The highest porosity was observed for the case of scaffolds with longer fibres (3 mm) and a shorter flocking time of 5 s. Scaffolds with higher porosities are considered for their suitability in TE. The pores must be big enough and highly interconnected so that it may provide enough space for cells to adhere and to facilitate migration of the cells into the scaffold. It has to be ensured that cells are supplied with adequate nutrients and oxygen, but also to enable the export of metabolic waste products. Looking at the porosity and its relationship to the size of the pores, flock scaffolds are superior to nanofibrous mats fabricated by electrospinning, which is a textile technique commonly studied nowadays for tissue engineering applications. Different materials and shapes are exploited as substrates for flocking, such as polymer membranes, fabric, metal, plastic, ceramics, glass; even EPDM (ethylene propylene diene monomer (M-class) rubber) component was recently utilized in automotive applications.36,73,85,101,102 Besides higher porosities, mechanical strength is another vital characteristic to be considered for scaffolds for TE applications, to provide at least an initial stability of the construct after implantation.

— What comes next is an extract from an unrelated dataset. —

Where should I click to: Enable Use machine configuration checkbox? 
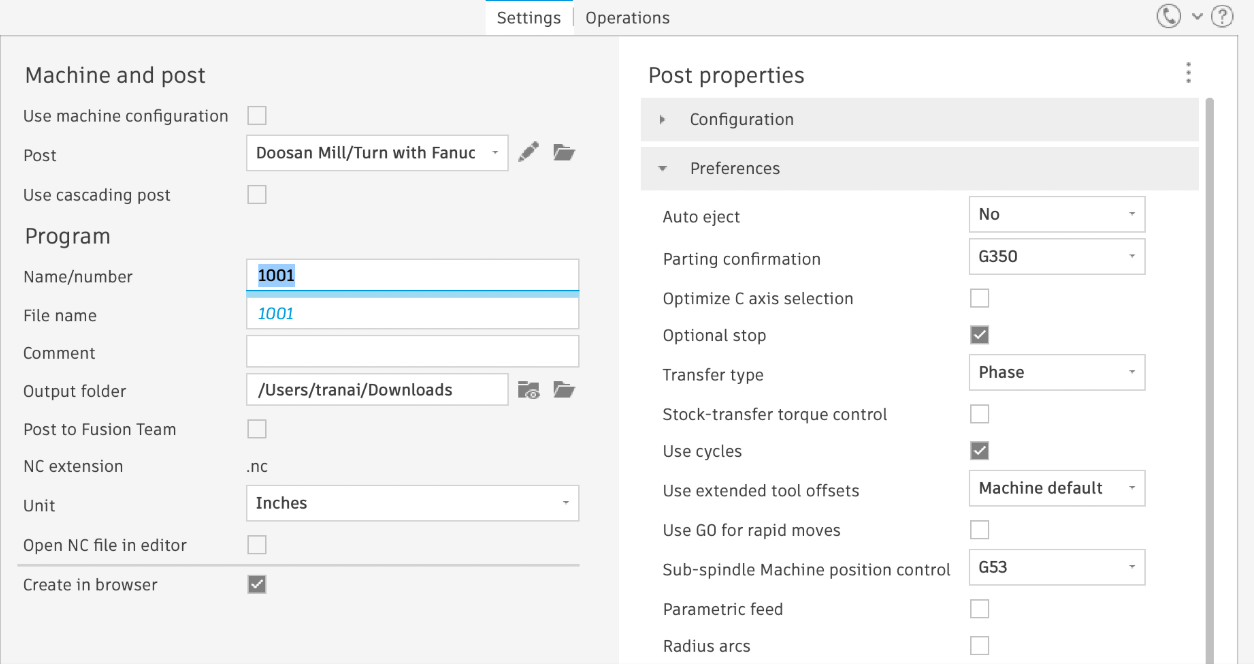coord(257,115)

On the other hand, in another work Janjanin et al. studied the electrospun scaffolds seeded with cells.100 Compression tests were carried out in the study, where they assessed the mechanical properties of these structures. The result of this study shows that the Young’s modulus of the scaffolds rises to about 17 kPa after 42 days of culture, which is very much lower than the Young’s modulus of flock scaffolds without cells. Similarly, in a work done by Reiband et al., flock technology was utilized to create scaffolds with a high compressive strength in spite of high porosity.17 A new type of scaffold for intervertebral disc tissue engineering was developed via flocking technology using mineralized collagen I as the substrate, gelatin from porcine skin as the adhesive and an electrostatic flocking machine.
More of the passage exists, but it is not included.